Though angioleiomyomas can occur at any site, they are preferentially located in the soft-tissues of lower extremity in females. Tumors in males are common in the upper extremity, head and neck.  In the lower extremities they are often below the knee. Common sites in the head are ear, lips nose, nasal cavity and face.  Rarely they have been reported in intracranium. , Usually they are solitary, rarely they can be multicentric. 

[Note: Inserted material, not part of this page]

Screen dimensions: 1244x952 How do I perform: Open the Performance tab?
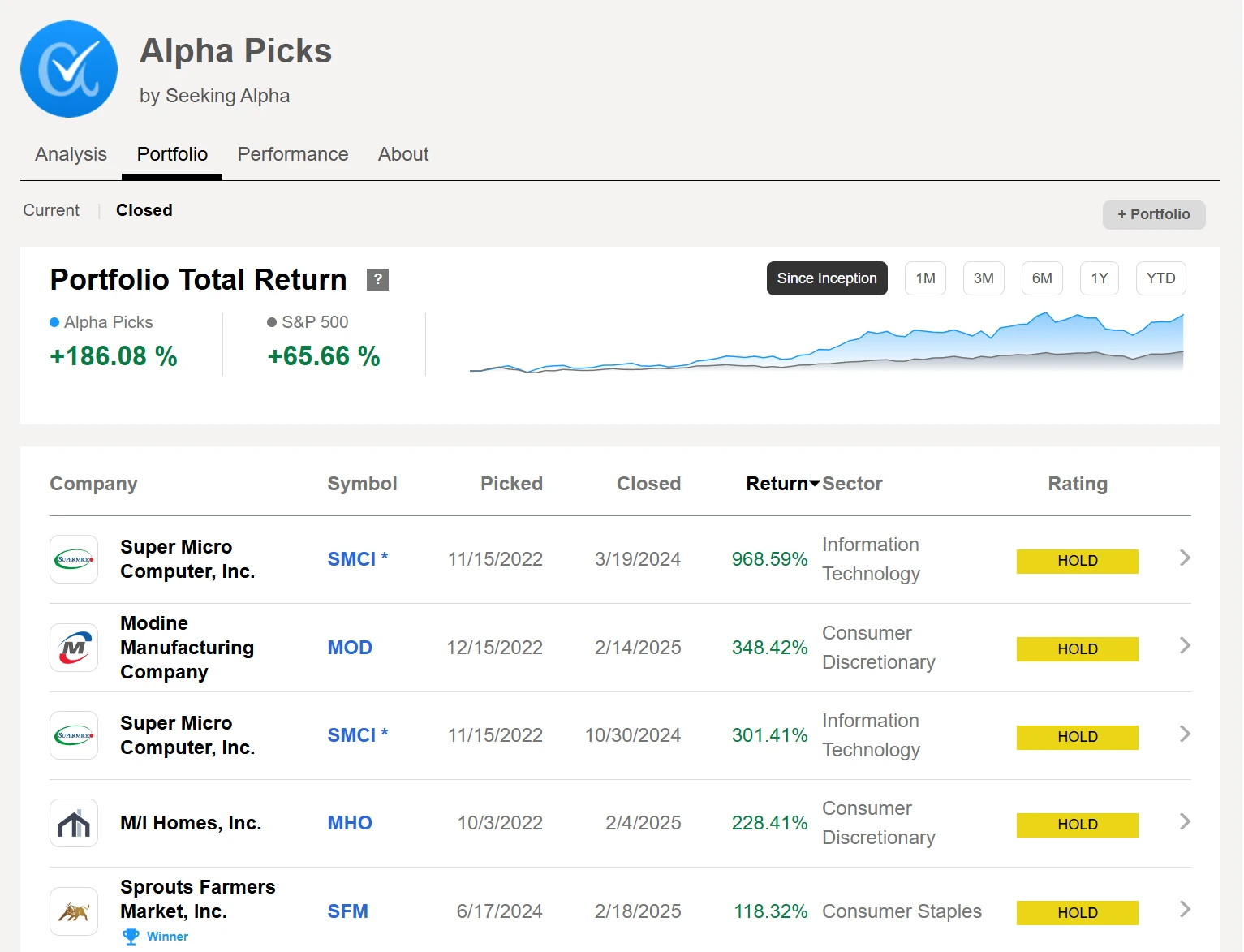(x=292, y=154)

Three histological types are described. (1) Solid: In which smooth muscles cell bundles are interspersed with small, slit like vascular channels. (2) Cavernous: In which there are dilated vascular channels and vessel wall could be barely distinguished from intravascular smooth muscles bundle. (3) Venous: In which there are thick wall blood vessels with less compact smooth muscle bundles. Histological findings in our case were a mixture of all the three types.

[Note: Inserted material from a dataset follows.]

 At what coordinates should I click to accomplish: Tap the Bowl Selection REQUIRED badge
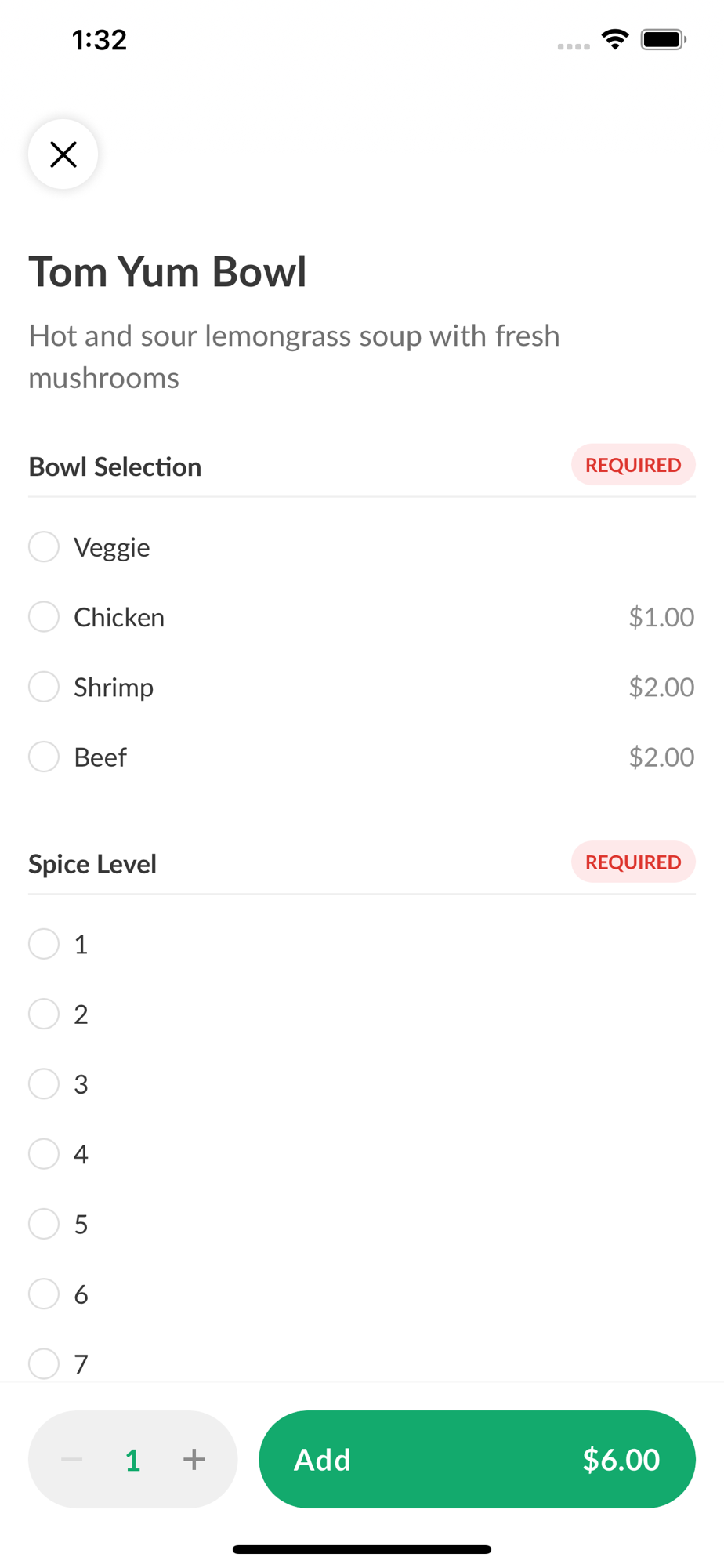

A differential diagnosis of angiomyolipoma was considered for the reason that they are known to occur at extra renal sites and presence of mature adipose tissue. However, smooth muscle cells lacked immunoreactivity with HMB-45 which ruled out angiomyolipoma. Foci of lymphocytic inflammatory cells and mature adipose tissue can be seen in angioleiomyoma. Recurrence after surgical excision is extremely rare and reported by very few authors. , Recurrence in the neck is an uncommon site. Rarely malignant changes have been reported in recurrent tumors.  We conclude that angioleiomyomas are benign soft-tissue neoplasms arising from smooth muscle cells of the vessel wall. Neck is an uncommon site. Recurrence in neck is extremely rare. Rapidly growing tumors can mimic malignant lesion clinically. Careful histological examination and immunohistochemistry is indispensible for definitive diagnosis. Treatment is surgical resection and extended follow-up.